= STORED DATA =
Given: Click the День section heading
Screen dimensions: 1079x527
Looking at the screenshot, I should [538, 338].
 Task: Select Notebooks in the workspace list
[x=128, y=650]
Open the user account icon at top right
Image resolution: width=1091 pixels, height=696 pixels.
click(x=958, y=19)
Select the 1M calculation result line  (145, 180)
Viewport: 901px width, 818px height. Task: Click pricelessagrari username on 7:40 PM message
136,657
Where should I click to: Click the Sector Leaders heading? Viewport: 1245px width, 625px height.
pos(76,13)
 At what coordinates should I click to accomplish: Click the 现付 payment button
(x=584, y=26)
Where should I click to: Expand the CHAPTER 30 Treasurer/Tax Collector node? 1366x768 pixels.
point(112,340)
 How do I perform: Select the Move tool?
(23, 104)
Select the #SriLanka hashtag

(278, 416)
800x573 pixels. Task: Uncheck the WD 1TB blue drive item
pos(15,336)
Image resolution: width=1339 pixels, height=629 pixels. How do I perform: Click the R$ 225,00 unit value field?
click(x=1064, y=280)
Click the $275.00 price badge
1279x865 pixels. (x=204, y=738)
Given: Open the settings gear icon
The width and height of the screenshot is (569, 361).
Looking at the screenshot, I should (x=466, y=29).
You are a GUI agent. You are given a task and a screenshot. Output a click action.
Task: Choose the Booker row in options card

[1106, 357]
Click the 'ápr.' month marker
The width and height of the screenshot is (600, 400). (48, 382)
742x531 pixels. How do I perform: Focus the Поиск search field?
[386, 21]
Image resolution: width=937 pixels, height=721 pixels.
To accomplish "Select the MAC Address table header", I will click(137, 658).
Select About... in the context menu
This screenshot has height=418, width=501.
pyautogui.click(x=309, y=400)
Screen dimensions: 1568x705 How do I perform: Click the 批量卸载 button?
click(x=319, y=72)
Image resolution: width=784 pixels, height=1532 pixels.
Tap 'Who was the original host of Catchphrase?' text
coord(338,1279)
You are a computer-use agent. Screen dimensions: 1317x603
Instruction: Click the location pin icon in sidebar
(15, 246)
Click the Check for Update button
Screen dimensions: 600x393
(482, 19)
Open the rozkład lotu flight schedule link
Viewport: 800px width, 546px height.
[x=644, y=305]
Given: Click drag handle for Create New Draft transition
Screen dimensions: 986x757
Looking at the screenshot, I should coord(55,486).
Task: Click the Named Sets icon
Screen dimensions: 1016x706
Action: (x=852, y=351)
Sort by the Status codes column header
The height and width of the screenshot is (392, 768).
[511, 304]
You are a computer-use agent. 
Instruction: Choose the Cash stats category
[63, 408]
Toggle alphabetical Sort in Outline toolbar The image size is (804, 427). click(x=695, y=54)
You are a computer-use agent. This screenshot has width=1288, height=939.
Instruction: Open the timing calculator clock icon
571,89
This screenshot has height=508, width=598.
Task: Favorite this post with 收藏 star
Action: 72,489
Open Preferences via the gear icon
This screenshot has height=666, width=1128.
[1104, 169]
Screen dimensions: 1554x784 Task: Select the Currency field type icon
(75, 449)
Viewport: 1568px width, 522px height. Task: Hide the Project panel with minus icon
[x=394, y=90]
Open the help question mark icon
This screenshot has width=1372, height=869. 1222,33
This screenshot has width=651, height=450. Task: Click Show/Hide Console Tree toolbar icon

= REQUIREMENT =
Set down the lines of the records exactly, from the first one through the line containing "Select the 1M", and add nothing else.

= PROBLEM SOLUTION =
Given: Click the День section heading
Screen dimensions: 1079x527
Looking at the screenshot, I should [538, 338].
 Task: Select Notebooks in the workspace list
[x=128, y=650]
Open the user account icon at top right
Image resolution: width=1091 pixels, height=696 pixels.
click(x=958, y=19)
Select the 1M calculation result line  (145, 180)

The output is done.